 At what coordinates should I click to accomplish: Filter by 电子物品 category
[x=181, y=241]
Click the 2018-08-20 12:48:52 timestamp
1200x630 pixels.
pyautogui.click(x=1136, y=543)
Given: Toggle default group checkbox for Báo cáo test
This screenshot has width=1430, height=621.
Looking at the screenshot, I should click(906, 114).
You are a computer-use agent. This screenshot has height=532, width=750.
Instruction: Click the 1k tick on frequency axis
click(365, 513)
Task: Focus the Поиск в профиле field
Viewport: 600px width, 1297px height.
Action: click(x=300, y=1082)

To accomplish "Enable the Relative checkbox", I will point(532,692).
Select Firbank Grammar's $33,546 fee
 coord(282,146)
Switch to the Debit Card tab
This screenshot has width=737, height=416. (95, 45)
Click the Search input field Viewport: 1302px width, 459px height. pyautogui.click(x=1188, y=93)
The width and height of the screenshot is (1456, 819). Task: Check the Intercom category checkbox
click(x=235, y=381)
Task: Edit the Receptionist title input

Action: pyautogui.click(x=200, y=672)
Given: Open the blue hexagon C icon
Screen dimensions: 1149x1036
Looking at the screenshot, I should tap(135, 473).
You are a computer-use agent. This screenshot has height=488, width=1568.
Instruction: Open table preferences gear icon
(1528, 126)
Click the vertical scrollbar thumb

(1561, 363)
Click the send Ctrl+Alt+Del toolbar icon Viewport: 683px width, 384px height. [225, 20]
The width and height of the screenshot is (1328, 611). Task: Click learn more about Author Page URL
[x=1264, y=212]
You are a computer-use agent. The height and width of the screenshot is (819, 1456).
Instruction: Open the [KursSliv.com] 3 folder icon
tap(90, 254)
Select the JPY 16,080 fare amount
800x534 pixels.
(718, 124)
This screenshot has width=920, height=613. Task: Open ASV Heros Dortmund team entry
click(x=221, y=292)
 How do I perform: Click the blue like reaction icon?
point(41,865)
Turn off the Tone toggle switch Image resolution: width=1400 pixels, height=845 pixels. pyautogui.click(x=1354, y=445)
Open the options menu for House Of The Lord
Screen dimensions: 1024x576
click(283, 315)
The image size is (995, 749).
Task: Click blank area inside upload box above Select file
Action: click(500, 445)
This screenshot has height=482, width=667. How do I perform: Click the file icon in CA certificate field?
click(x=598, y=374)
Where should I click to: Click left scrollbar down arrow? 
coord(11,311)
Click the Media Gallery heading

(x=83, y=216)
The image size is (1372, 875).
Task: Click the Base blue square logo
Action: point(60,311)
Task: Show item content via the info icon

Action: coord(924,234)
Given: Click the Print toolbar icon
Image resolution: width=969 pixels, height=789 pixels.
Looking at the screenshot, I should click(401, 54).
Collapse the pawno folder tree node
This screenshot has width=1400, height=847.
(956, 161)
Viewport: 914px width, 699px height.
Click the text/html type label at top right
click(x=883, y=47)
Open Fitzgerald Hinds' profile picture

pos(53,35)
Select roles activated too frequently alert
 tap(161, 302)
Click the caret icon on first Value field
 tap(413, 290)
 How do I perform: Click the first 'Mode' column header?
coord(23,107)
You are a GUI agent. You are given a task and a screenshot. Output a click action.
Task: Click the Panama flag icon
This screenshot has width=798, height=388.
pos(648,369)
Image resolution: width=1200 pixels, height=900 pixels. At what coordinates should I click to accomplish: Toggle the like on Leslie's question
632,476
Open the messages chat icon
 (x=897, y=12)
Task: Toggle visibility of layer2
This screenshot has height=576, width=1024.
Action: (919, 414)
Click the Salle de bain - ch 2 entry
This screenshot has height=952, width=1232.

● ● ● ●

INSTRUCTIONS TO FOLLOW | Could you transcribe the whole listing above without any edits?

ANSWER AREA |
 At what coordinates should I click to accomplish: Filter by 电子物品 category
[x=181, y=241]
Click the 2018-08-20 12:48:52 timestamp
1200x630 pixels.
pyautogui.click(x=1136, y=543)
Given: Toggle default group checkbox for Báo cáo test
This screenshot has width=1430, height=621.
Looking at the screenshot, I should click(906, 114).
You are a computer-use agent. This screenshot has height=532, width=750.
Instruction: Click the 1k tick on frequency axis
click(365, 513)
Task: Focus the Поиск в профиле field
Viewport: 600px width, 1297px height.
Action: click(x=300, y=1082)

To accomplish "Enable the Relative checkbox", I will point(532,692).
Select Firbank Grammar's $33,546 fee
 coord(282,146)
Switch to the Debit Card tab
This screenshot has width=737, height=416. (95, 45)
Click the Search input field Viewport: 1302px width, 459px height. pyautogui.click(x=1188, y=93)
The width and height of the screenshot is (1456, 819). Task: Check the Intercom category checkbox
click(x=235, y=381)
Task: Edit the Receptionist title input

Action: pyautogui.click(x=200, y=672)
Given: Open the blue hexagon C icon
Screen dimensions: 1149x1036
Looking at the screenshot, I should tap(135, 473).
You are a computer-use agent. This screenshot has height=488, width=1568.
Instruction: Open table preferences gear icon
(1528, 126)
Click the vertical scrollbar thumb

(1561, 363)
Click the send Ctrl+Alt+Del toolbar icon Viewport: 683px width, 384px height. [225, 20]
The width and height of the screenshot is (1328, 611). Task: Click learn more about Author Page URL
[x=1264, y=212]
You are a computer-use agent. The height and width of the screenshot is (819, 1456).
Instruction: Open the [KursSliv.com] 3 folder icon
tap(90, 254)
Select the JPY 16,080 fare amount
800x534 pixels.
(718, 124)
This screenshot has width=920, height=613. Task: Open ASV Heros Dortmund team entry
click(x=221, y=292)
 How do I perform: Click the blue like reaction icon?
point(41,865)
Turn off the Tone toggle switch Image resolution: width=1400 pixels, height=845 pixels. pyautogui.click(x=1354, y=445)
Open the options menu for House Of The Lord
Screen dimensions: 1024x576
click(283, 315)
The image size is (995, 749).
Task: Click blank area inside upload box above Select file
Action: click(500, 445)
This screenshot has height=482, width=667. How do I perform: Click the file icon in CA certificate field?
click(x=598, y=374)
Where should I click to: Click left scrollbar down arrow? 
coord(11,311)
Click the Media Gallery heading

(x=83, y=216)
The image size is (1372, 875).
Task: Click the Base blue square logo
Action: point(60,311)
Task: Show item content via the info icon

Action: coord(924,234)
Given: Click the Print toolbar icon
Image resolution: width=969 pixels, height=789 pixels.
Looking at the screenshot, I should click(401, 54).
Collapse the pawno folder tree node
This screenshot has width=1400, height=847.
(956, 161)
Viewport: 914px width, 699px height.
Click the text/html type label at top right
click(x=883, y=47)
Open Fitzgerald Hinds' profile picture

pos(53,35)
Select roles activated too frequently alert
 tap(161, 302)
Click the caret icon on first Value field
 tap(413, 290)
 How do I perform: Click the first 'Mode' column header?
coord(23,107)
You are a GUI agent. You are given a task and a screenshot. Output a click action.
Task: Click the Panama flag icon
This screenshot has width=798, height=388.
pos(648,369)
Image resolution: width=1200 pixels, height=900 pixels. At what coordinates should I click to accomplish: Toggle the like on Leslie's question
632,476
Open the messages chat icon
 (x=897, y=12)
Task: Toggle visibility of layer2
This screenshot has height=576, width=1024.
Action: (919, 414)
Click the Salle de bain - ch 2 entry
This screenshot has height=952, width=1232.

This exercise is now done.